The village of 14,000 in Lufeng County was a center for the production and trade of drugs, with over a third of the crystal methamphetamine consumed in China originating in Boshe and neighboring villages. One in five families were directly involved in drug production.
Li started work in Boshe the day after a raid in December 2013, when more than 3,000 armed police with helicopters and speedboats stormed the village, arresting 183 people and seizing 3 tons of the drug.
Today, Li leads 30 officers who continue to sniff out narcotics and maintain security.
Before the 2013 raid, Boshe was off limits to police. “When I started work here, the village was totally stinking, with sewage running everywhere, the ground covered by garbage and the air stinking of chemicals,” Li said.
His job was not an easy one. “Making and selling meth was a way of life here. The villagers hated us for cleaning out the drugs,” he said.

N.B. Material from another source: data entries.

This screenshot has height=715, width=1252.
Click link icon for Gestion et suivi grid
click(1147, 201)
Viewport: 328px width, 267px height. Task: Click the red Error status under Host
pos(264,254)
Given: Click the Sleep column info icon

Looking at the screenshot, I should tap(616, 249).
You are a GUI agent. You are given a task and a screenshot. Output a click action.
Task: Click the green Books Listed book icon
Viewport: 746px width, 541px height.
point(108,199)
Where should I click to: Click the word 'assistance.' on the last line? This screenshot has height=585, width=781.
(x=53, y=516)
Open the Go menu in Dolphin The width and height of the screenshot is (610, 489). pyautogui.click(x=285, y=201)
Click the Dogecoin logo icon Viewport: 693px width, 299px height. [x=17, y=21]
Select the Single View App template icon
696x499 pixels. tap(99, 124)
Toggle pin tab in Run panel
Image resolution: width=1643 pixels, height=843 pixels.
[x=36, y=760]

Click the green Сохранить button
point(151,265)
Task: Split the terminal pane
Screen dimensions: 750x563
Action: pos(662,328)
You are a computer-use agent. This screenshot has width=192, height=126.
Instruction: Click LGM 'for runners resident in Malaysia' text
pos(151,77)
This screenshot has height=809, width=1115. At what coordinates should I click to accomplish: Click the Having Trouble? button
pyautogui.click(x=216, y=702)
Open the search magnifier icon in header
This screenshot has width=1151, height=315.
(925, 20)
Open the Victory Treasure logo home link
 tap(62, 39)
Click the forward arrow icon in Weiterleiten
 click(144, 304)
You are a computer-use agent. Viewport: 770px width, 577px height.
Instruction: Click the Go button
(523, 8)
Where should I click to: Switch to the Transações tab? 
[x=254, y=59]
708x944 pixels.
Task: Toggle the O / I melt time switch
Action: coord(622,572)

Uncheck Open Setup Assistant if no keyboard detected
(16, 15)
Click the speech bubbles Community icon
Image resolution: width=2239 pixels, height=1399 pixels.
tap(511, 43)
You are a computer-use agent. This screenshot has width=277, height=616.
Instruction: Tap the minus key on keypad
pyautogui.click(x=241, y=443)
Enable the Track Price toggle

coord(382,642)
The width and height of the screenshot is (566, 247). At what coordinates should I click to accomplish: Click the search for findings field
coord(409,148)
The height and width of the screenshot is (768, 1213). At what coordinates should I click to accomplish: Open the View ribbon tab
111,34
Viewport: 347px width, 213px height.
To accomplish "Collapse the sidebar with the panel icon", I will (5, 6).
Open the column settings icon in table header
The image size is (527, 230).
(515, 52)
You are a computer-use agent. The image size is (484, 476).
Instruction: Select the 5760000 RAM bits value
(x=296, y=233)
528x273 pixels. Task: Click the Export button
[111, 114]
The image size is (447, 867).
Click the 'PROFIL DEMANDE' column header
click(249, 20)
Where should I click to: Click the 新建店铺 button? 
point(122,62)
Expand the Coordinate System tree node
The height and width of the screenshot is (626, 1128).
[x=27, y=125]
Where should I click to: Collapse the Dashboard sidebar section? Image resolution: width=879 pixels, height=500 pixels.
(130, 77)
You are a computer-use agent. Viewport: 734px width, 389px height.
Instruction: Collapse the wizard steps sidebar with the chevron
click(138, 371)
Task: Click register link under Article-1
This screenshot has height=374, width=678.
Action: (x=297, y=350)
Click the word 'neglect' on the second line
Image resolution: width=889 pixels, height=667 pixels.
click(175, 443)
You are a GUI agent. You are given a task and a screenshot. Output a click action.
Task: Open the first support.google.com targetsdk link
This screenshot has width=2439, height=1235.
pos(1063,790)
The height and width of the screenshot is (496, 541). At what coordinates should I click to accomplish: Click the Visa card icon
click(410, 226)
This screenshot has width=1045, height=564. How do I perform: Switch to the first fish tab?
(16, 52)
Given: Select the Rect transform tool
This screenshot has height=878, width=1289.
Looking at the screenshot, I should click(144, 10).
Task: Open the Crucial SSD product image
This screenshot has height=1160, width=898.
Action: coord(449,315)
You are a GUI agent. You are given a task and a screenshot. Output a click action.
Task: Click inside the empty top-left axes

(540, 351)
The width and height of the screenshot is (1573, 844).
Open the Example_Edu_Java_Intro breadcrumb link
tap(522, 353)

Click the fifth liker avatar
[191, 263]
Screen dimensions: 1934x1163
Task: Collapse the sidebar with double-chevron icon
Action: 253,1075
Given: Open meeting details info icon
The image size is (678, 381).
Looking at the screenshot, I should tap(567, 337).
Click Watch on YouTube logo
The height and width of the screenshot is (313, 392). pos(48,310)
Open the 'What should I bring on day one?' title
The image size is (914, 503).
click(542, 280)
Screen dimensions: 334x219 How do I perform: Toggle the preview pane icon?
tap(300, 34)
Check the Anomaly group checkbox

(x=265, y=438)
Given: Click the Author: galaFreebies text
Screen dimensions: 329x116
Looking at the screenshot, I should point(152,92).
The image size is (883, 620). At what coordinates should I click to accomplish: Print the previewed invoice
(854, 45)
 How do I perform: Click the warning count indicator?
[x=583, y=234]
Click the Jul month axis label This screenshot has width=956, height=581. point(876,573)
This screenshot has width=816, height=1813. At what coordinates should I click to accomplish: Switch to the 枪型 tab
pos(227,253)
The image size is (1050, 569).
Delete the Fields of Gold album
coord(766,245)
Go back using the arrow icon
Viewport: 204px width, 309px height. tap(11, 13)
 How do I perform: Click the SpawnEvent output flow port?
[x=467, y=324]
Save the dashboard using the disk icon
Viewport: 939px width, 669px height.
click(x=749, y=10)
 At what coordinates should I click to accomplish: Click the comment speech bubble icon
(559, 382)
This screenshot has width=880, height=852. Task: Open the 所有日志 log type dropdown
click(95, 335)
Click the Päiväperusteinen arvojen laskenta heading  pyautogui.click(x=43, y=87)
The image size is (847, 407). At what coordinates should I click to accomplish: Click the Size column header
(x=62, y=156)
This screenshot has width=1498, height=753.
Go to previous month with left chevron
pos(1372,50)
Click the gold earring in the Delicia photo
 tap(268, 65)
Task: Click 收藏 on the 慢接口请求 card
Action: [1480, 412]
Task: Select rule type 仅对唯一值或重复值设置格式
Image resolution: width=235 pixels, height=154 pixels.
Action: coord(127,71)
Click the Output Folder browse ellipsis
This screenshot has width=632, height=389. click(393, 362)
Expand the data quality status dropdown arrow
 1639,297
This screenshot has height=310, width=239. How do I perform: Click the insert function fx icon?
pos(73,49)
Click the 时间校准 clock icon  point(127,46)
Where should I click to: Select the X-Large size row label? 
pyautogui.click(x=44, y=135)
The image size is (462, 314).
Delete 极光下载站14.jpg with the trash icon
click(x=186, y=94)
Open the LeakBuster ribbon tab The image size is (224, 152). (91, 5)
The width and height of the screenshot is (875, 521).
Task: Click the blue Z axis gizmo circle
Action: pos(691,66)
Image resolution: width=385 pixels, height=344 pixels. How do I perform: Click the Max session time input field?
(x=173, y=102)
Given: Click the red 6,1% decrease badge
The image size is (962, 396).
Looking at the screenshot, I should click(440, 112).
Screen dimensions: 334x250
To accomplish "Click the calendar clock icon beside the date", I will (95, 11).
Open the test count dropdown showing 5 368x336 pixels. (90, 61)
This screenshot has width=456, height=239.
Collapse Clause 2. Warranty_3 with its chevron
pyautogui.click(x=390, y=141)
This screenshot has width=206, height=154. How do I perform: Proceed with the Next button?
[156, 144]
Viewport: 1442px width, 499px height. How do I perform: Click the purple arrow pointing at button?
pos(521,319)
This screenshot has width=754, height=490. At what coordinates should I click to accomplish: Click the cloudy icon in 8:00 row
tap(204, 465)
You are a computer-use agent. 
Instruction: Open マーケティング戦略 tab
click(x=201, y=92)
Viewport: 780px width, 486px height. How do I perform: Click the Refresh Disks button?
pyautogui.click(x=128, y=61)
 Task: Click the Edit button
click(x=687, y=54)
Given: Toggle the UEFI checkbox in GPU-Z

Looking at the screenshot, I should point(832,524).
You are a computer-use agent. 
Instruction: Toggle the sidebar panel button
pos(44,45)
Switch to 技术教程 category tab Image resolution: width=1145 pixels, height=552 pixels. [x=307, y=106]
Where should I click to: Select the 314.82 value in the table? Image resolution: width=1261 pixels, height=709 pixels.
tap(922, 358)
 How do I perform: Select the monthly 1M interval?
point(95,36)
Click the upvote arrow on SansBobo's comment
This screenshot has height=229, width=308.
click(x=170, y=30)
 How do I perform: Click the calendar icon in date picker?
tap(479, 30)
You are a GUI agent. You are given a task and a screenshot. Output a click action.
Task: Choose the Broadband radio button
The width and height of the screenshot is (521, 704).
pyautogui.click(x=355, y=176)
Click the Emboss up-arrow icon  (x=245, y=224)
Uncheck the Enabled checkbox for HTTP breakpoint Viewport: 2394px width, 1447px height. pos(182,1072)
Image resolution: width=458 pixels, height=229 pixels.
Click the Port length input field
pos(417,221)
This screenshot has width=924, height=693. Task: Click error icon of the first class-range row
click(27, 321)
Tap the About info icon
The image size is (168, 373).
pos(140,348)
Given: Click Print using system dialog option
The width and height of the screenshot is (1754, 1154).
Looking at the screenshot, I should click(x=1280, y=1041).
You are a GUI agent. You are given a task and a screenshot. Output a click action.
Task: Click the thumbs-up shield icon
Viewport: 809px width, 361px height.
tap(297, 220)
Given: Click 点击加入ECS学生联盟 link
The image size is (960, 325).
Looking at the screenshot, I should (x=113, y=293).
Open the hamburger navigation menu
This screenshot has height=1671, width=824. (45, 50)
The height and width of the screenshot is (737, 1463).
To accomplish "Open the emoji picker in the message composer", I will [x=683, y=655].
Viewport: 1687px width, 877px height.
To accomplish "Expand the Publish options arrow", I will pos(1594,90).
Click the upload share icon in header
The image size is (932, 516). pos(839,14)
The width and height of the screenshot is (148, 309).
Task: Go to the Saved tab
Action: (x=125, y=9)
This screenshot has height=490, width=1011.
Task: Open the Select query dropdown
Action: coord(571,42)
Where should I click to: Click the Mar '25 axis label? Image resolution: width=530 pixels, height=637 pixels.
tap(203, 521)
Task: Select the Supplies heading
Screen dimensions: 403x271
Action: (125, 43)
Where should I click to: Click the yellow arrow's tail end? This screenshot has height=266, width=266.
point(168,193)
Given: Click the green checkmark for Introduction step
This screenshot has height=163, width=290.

When Li made home visits, he couldn’t get anyone to open their door. Patrols were attacked and vehicles vandalized.
“I understand how they felt,” he said. “People said there was no way out of making drugs.”
However, in the past three years, Li and his colleagues have helped the villagers find other ways to make a living.
“The village is beginning to change. There are not so many cold stares now. I even get invited to have tea in their houses,” he said.
Lufeng was a poor county of about 1.8 million people when, in 2009, narcotics production became popular.
To clean up the area and wean them off drugs, the government has built shrimp, geese and pig farms, said Cai Longqiu, Boshe’s Party secretary. “Many young people work in cities like Guangzhou and the villagers have taken up new jobs,” he said.
The wholesale price of a kilogram of meth was 8,000 yuan three years ago, but that had risen to 40,000 yuan last year, said Lin Yizhi, public security chief of Lufeng. “We have squeezed the room for narcotics, and will continue to combat production and trade,” Lin said.
Anti-drug billboards can be seen on the way from Lufeng to Boshe. Wanted notices are posted for suspects on the run.
“It is easy to get tough on drugs, but it is difficult to completely stop the trade if we do not help people to find jobs, and if we do not help them abandon ideas of making quick money and breaking the law,” said Li.
Lin Shaoang, Party secretary of Jiazi township, has suggested building an industrial park and improving port facilities to help people make money.
Li said: “When an area is so heavily influenced by drugs, we cannot count on a few campaigns to clean it all away. Economic development and awareness campaigns are the ultimate solutions.”